J essaie désespérément de faire en sorte que mon mac se connecte automatiquement a mon réseau WIFI domestique: mais a chaque redémarrage, je suis obligée de le forcer à se connecter a mon réseau en le sélectionnant manuellement dans la barre des menus.... ce pb est apparu depuis que j ai change ma clé WEP. J ai essayé d effacer puis de re configurer mon réseau, mais sans succes. Et dans 'préférences réseau', c est la bonne configuration qui est prise en compte... comprends pas.

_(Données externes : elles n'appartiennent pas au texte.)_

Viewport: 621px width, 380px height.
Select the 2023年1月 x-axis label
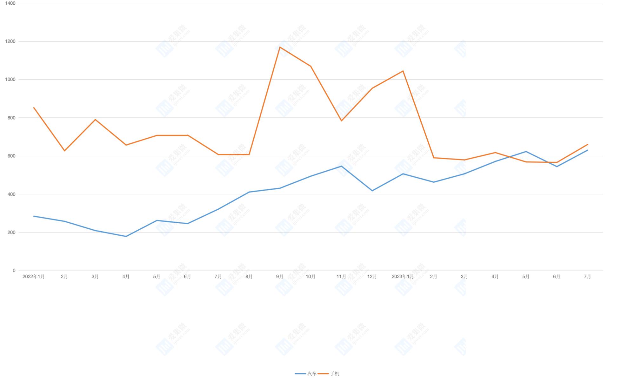tap(403, 277)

D avance merci pour votre aide !


----------



## Mach1 (18 Septembre 2011)

Bonjour,
J'ai eu le même problème il y a deux jours.
Il faut essayer ceci :
-D'abord, se connecter sur le bon réseau
-Ouvrir les préférences réseau
-Cliquer sur le signe + en bas à gauche au-dessus du cadenas.
-Dans la boite qui s'ouvre mets le nom de ton matériel dans "nom du service", par exemple "Mon iMac"
-Ensuite, clique sur "Créer"
-Le nom donné va apparaître dans la partie gauche de la fenêtre réseau avec la mention "aucune adresse IP"
-Maintenant, clique sur "Avancé" en bas à droite.
-Clique sur l'onglet "TCP/IP"
Sur la ligne "Configurer IPv4" qui indique "Automatique", choisis "Manuellement".
Entre l'adresse IP de ton iMac que tu dois trouver dans la configuration de ta xxxxBox.
Voilà, chez moi ça fonctionne depuis.
Bon amusement !


----------



## Mach1 (19 Septembre 2011)

Lu sur "iGeneration" :

Lion : le Wi-Fi attend toujours son correctif
par Florian Innocente le 19/09/2011 à 14:25Mac OS X
Un peu plus d'un mois après la mise à jour 10.7.1, des utilisateurs se plaignent toujours de dysfonctionnements avec leur connexion Wi-Fi. Depuis le passage à Lion cela se manifeste de différentes manières. En sortie de veille par exemple, la connexion ne reprend pas automatiquement.

Ou bien, en pleine activité, elle s'interrompt alors que l'icône dans la barre des menus paraît normale (elle peut aussi virer grisée). Pour retrouver sa connexion on peut désactiver le Wi-Fi et le réactiver, relancer l'application qui ne se connecte plus ou aussi redémarrer. Si ce n'est que le problème se produira plusieurs fois par jour.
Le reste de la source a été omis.